Haliwa - Saponi Tribal Seal.
The Sappony or Saponi are Native American tribe historically based in the Piedmont of North Carolina and Virginia. They spoke the Siouan Tutelo-Saponi language, related to the languages of the Tutelo, Occaneechi, Monacan, Manahoac and other eastern Siouan peoples. Reduced by disease and warfare, surviving members of the tribe migrated north to merge with other tribes. They disappeared from the historic record as a tribe by the end of the 18th century and were considered extinct as a tribe.
Since the late 20th century, certain groups in the Southeast have organized to assert their American Indian cultural identity; some claim descent from the historic Sappony. Among these are the Haliwa-Saponi, and the Occaneechi Band of the Sappony Nation of North Carolina, who took names referring to the historic tribe; and the Indians of Person County. Other Sappony bands are located in Ohio, Georgia and Texas.
None of these tribes has gained federal recognition. Federal tribal recognition grants to tribes the right to certain benefits, and requires documentation as regulated by the Bureau of Indian Affairs (BIA) (with consultation by federally recognized tribes).
Early 20th-century anthropologist John R. Swanton agreed with James Mooney, Hale, Bushnell and other scholars that the Sappony were probably the same as the Monasuccapanough, a Virginia people mentioned in 1608 by John Smith as tributary to the Monacan. Their main village as described then is believed to have been in the vicinity of present-day Charlottesville, Virginia.
The first known contact between a European explorer and the Sappony was in 1670, when John Lederer found their village on the Staunton River at Otter Creek, southwest of present-day Lynchburg, Virginia. In 1671 Thomas Batts and Robert Fallam led an expedition that passed through the same village, as well as a second in Long Island in the Stauton River between present-day Campbell County, Virginia. Here settlers during Bacon's Rebellion in 1676 attacked the friendly Sappony, as well as the closely related Occaneechi, without justification. The colonists were retaliating for raids conducted by the unrelated Doeg tribe.

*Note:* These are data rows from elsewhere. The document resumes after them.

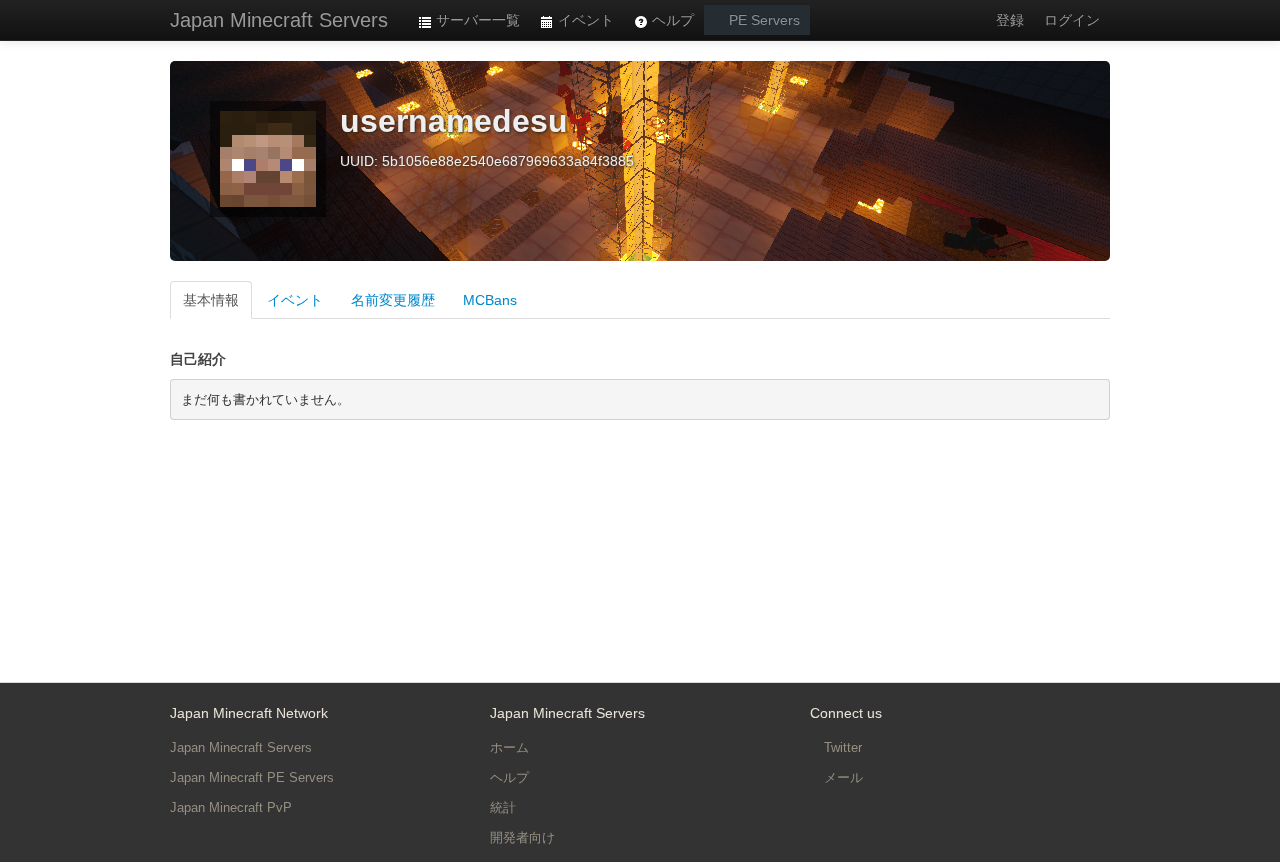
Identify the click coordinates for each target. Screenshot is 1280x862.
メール (841, 777)
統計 (503, 807)
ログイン (1072, 20)
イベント (584, 20)
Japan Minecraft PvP (231, 807)
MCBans (490, 300)
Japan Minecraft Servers (279, 20)
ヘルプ (671, 20)
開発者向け (522, 837)
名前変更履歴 (393, 300)
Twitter (841, 747)
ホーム (509, 747)
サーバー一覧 (476, 20)
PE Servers (762, 20)
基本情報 (211, 300)
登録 (1010, 20)
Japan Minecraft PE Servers (252, 777)
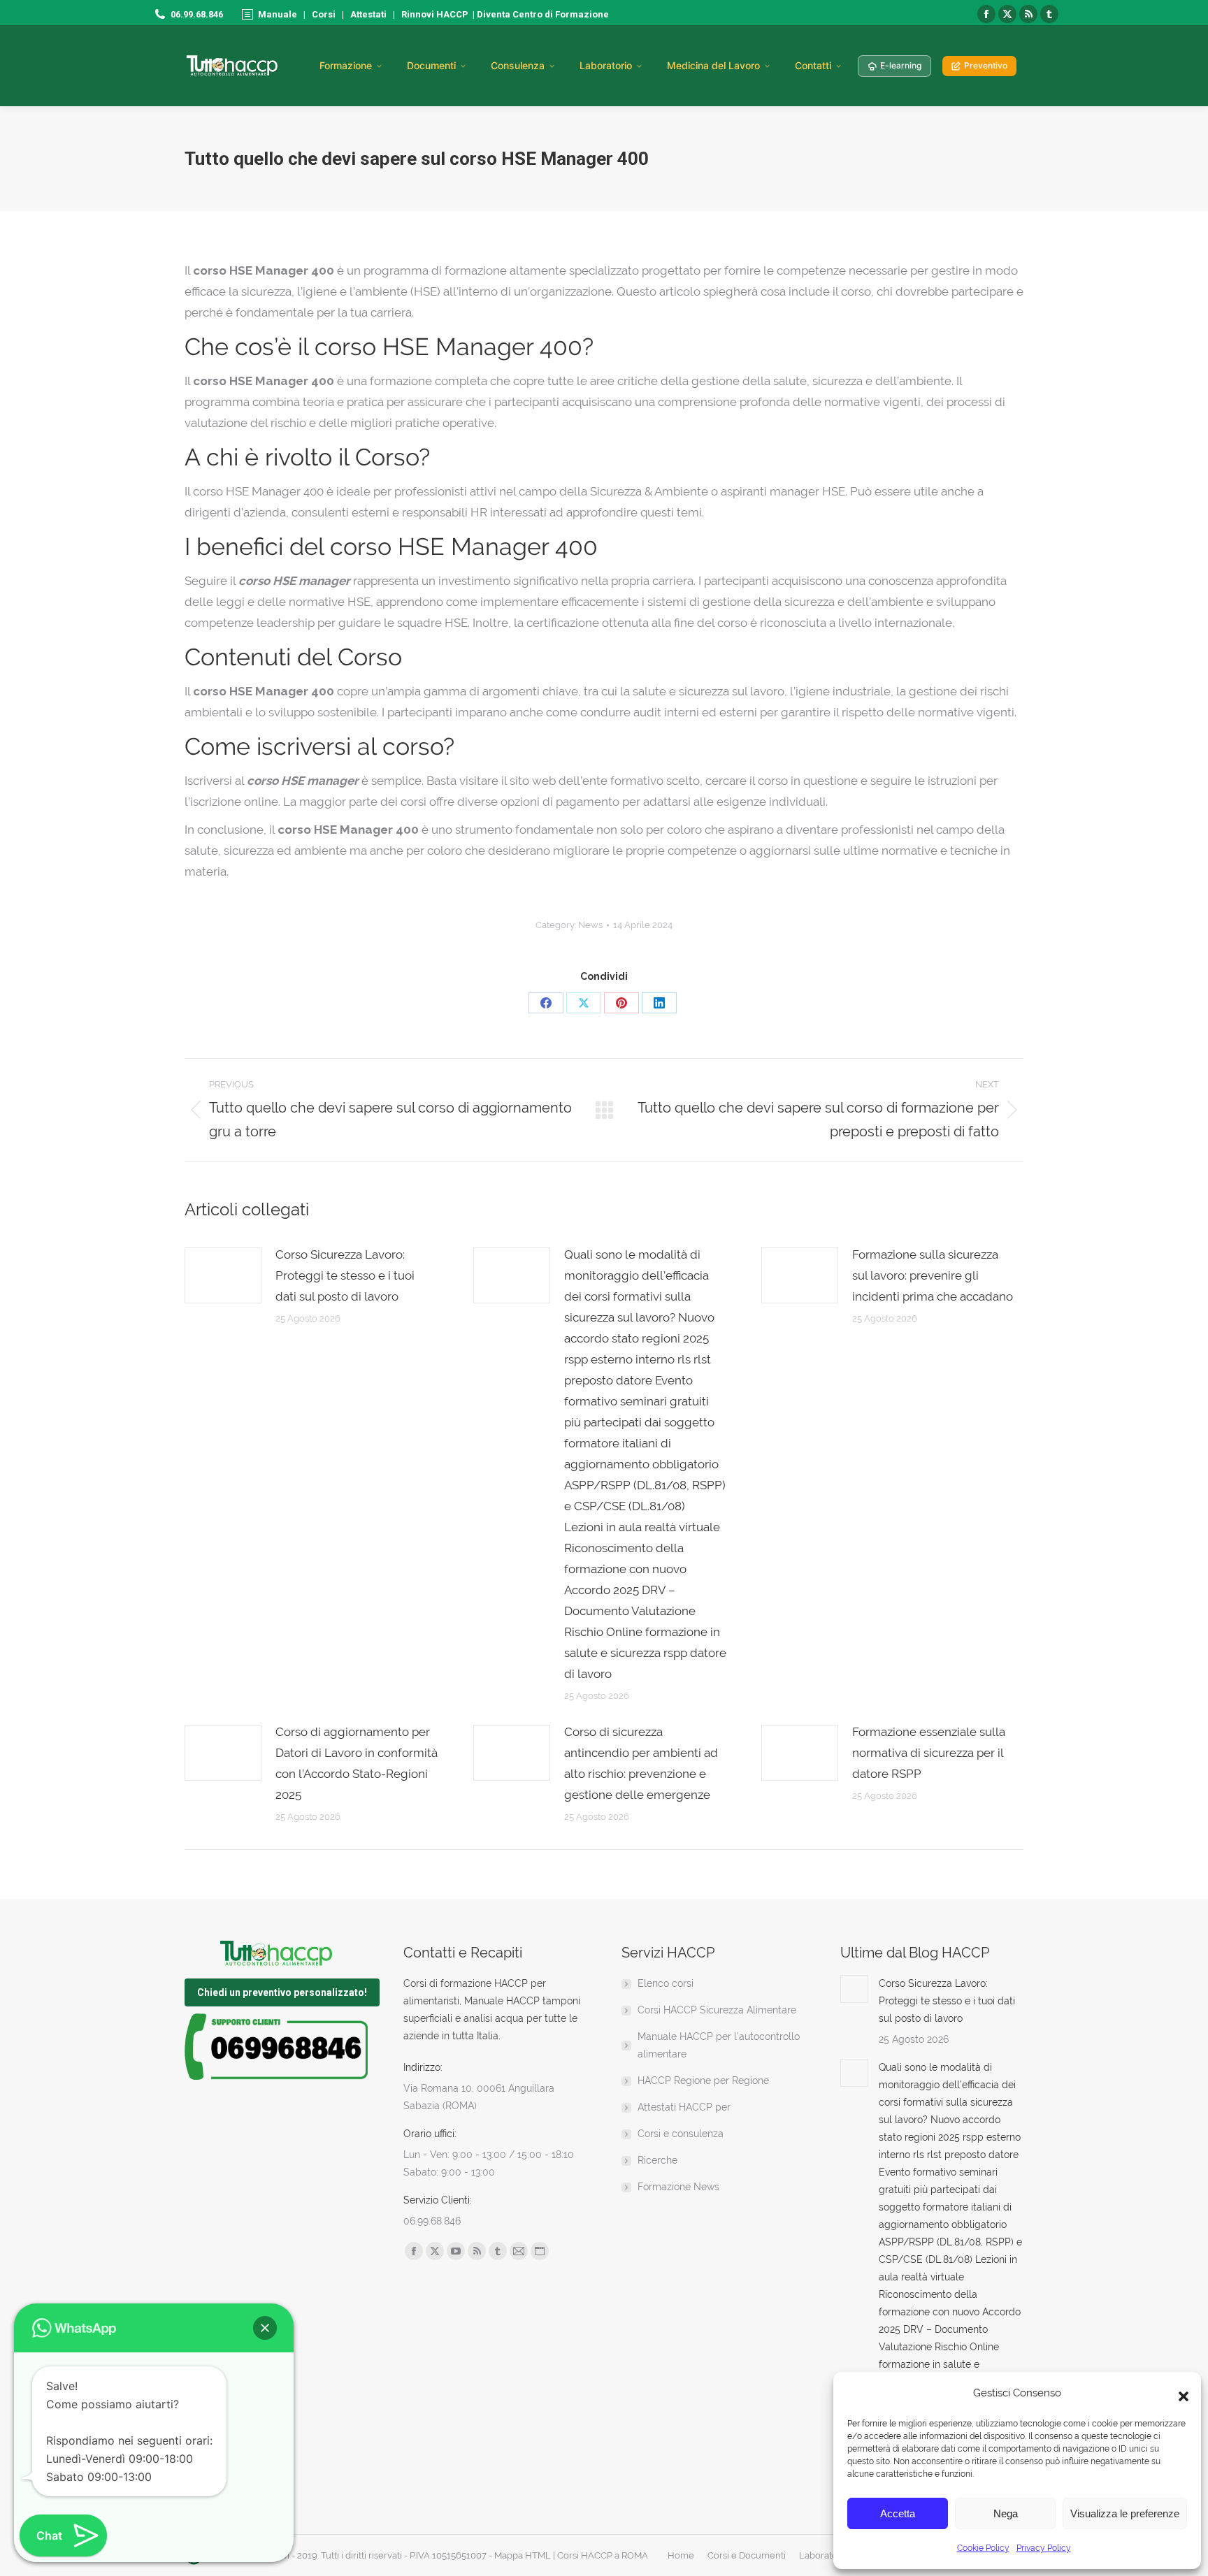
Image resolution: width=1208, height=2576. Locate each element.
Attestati (368, 14)
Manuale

Nearly decimated, the Sappony relocated to three islands at the confluence of the Dan and Staunton rivers in Clarksville with their allies, the Occaneechi, Tutelo, and Nahyssans.
By 1701, the Sappony and allied tribes, often collectively referred to as "Saponi" or "Tutelo," had begun moving to the location of present-day Salisbury, North Carolina to gain distance from the colonial frontier. By 1711 they were just east of the Roanoke River and west of modern Windsor, North Carolina. In 1714, Governor Spotswood resettled them around Fort Christanna in Virginia.The tribes agreed to this for protection from hostile tribes. Although in 1718 the House of Burgesses voted to abandon the fort and school, the Siouan tribes continued to stay in that area for some time. They gradually moved away in small groups over the years 1730–1750. One record from 1728 indicated that Colonel William Byrd II made a survey of the border between Virginia and North Carolina, guided by Ned Bearskin, a Sappony hunter. Byrd noted several abandoned fields of corn, indicating serious disturbance among the local tribes.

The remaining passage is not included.